Soffici abordait en première les épingles à cheveux serrées. De part et d'autre de la route, les branches basses du sous-bois venaient fouetter le pare-brise.
- Pourvu qu'aucun véhicule n'arrive en face, finit par remarquer le cardinal secrétaire d'État Gonzaga, qui se taisait depuis un long moment.
Il se tenait toujours aussi droit et figé sur la banquette arrière. Il n'avait pas fermé l'œil de tout le trajet.
Ils avaient quitté l'autoroute après Wiesbaden et, depuis, Gonzaga s'était chargé d'indiquer la route en suivant un itinéraire noté sur une feuille de papier.
Leur périple devait les mener sur la rive droite du Rhin jusqu'au château fort de Layenfels. Dans la très ancienne petite bourgade de Lorch, la route nationale bifurqua dans la vallée de la Wisper bordée de riches vignobles. Puis ils arrivèrent à un croisement.
Gonzaga, trop fier pour porter des lunettes, tenait la feuille à bout de bras.
- Maintenant, c'est sur la gauche, dit-il d'une voix pâteuse.
Il se mit à pleuvoir.
- Êtes-vous certain, Éminence, que nous sommes toujours sur la bonne route ? demanda Soffici avec une pointe d'inquiétude dans la voix.
Gonzaga ne répondit pas. Il vérifia une fois encore l'itinéraire.
- Comment en serais-je certain ? C'est la première fois que je fais ce trajet. Cette maudite route doit bien mener quelque part, non ? finit-il par dire sur un ton peu aimable.
Le secrétaire tressaillit, Alberto se réveilla brutalement. Constatant la maladresse de Soffici, il proposa de reprendre le volant.
Soffici immobilisa le véhicule et coupa le moteur.
La route escarpée, envahie par la végétation, était si étroite que Soffici et Alberto eurent du mal à sortir de la voiture pour changer de place.
Il régnait à cet endroit le plus parfait silence, que seules venaient troubler les gouttes de pluie tombant sur les buissons.
Tandis qu'Alberto reprenait le volant, le cardinal baissa sa vitre. Une odeur fraîche de mousse montait du sol. Gonzaga prit une grande inspiration. Un chien aboyait dans le lointain.
- On continue ! ordonna le cardinal.
Alberto mit le contact, mais la voiture refusa de démarrer.
- Il ne manquait plus que ça ! s'écria Gonzaga, ulcéré, en soufflant par le nez.

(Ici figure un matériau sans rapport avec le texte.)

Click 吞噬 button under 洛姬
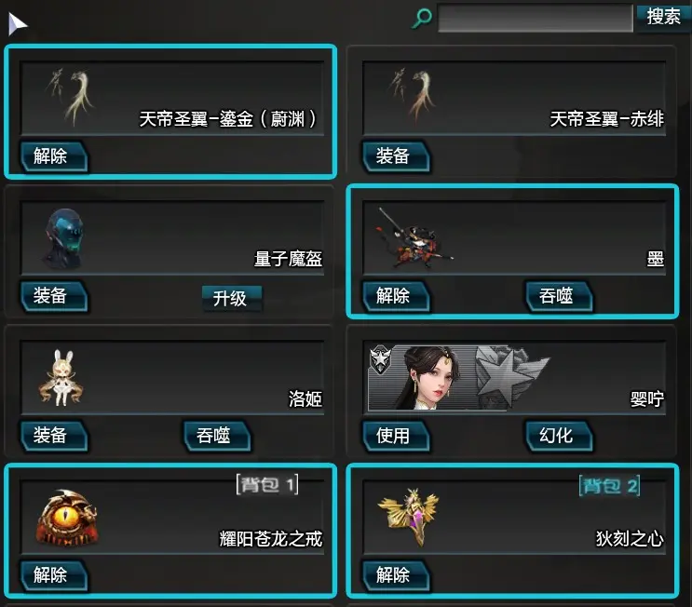The image size is (692, 607). tap(217, 436)
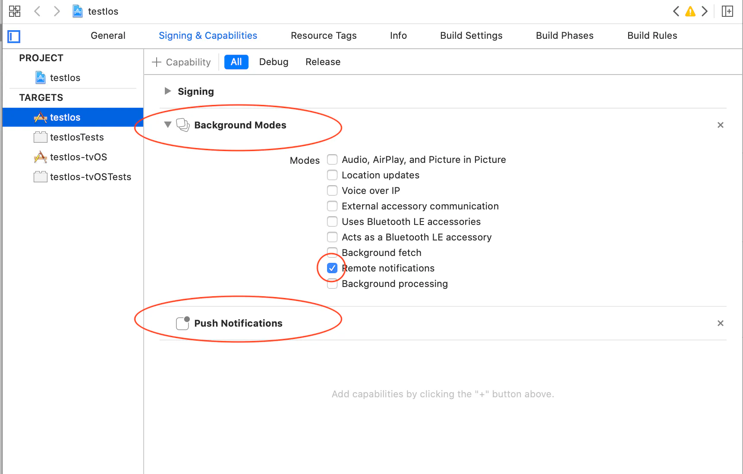
Task: Toggle the project and targets sidebar
Action: 14,36
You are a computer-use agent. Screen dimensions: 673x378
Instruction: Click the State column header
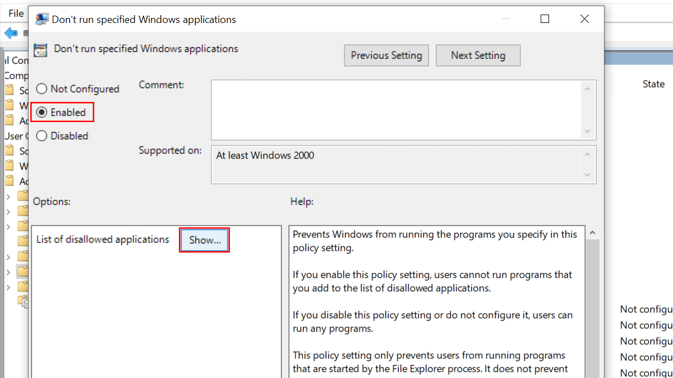tap(653, 84)
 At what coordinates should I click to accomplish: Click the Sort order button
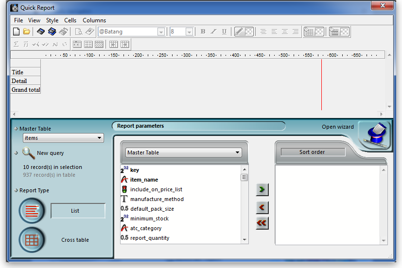(312, 152)
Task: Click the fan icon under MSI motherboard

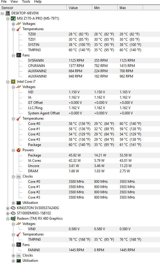Action: [19, 55]
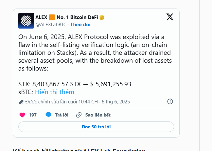Viewport: 212px width, 151px height.
Task: Click the 197 likes count
Action: (33, 115)
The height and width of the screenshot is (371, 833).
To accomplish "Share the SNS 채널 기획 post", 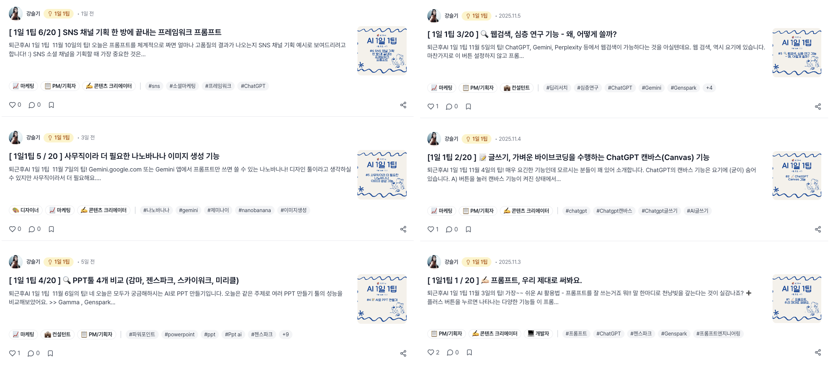I will tap(403, 105).
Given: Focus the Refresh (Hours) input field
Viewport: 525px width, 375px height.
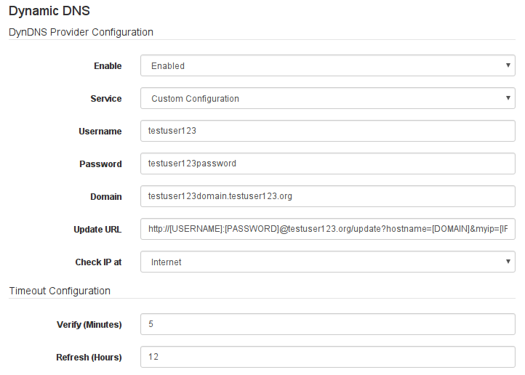Looking at the screenshot, I should pyautogui.click(x=327, y=357).
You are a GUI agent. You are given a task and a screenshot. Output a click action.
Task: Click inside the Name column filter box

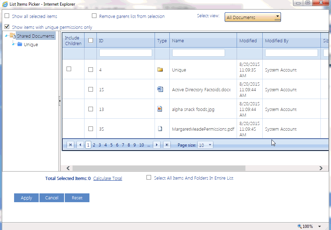click(198, 52)
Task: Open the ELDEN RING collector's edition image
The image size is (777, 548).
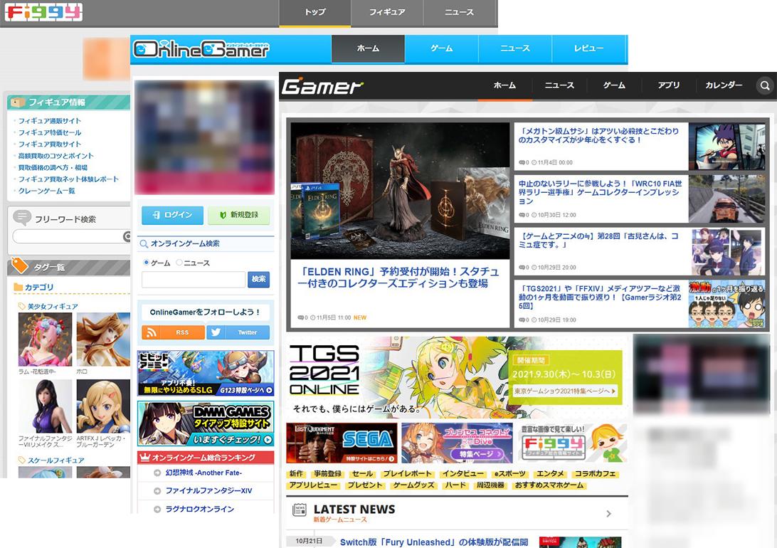Action: 400,191
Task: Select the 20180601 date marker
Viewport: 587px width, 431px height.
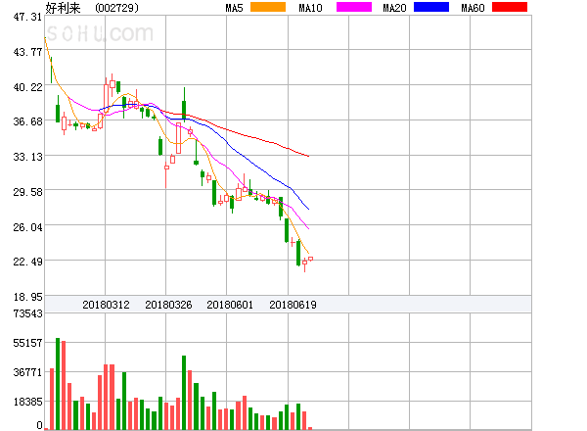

- Par la Sainte Vierge ! s'exclama Alberto qui se sentait responsable de cet incident. Ma voiture ne m'a encore jamais laissé en plan. C'est la première fois, Éminence.
Gonzaga eut un geste agacé, puis frappa sur l'épaule de Soffici.
Le monsignor comprit le message du cardinal secrétaire d'État. Alberto fouilla dans la boîte à gants et en ressortit une casquette qu'il tendit à Soffici.
- Ce ne doit plus être bien loin ! lui cria encore Gonzaga par sa vitre ouverte. Au bout de quelques mètres, Soffici disparut au détour d'un virage.
Dans de tels moments, le monsignor maudissait son patron.Ce n'était pas pour rien qu'à la curie, on le surnommait en cachette Gonzaga le Chacal. On ne savait jamais comment il allait vous traiter.
Toujours est-il que le second du pape avait plus d'ennemis que d'amis au Vatican. Pour être plus précis : Soffici ne connaissait personne dont il aurait pu dire qu'il était un ami de Gonzaga.
Cela n'empêchait cependant pas le monsignor de se montrer fidèle et dévoué à son patron. Pour un homme comme lui, accomplir sa mission revenait à servir le Très-Haut. Lorsque Gonzaga lui avait dévoilé son entreprise en confidence, Soffici avait sans état d'âme prêté solennellement serment d'emporter avec lui ce secret dans la tombe.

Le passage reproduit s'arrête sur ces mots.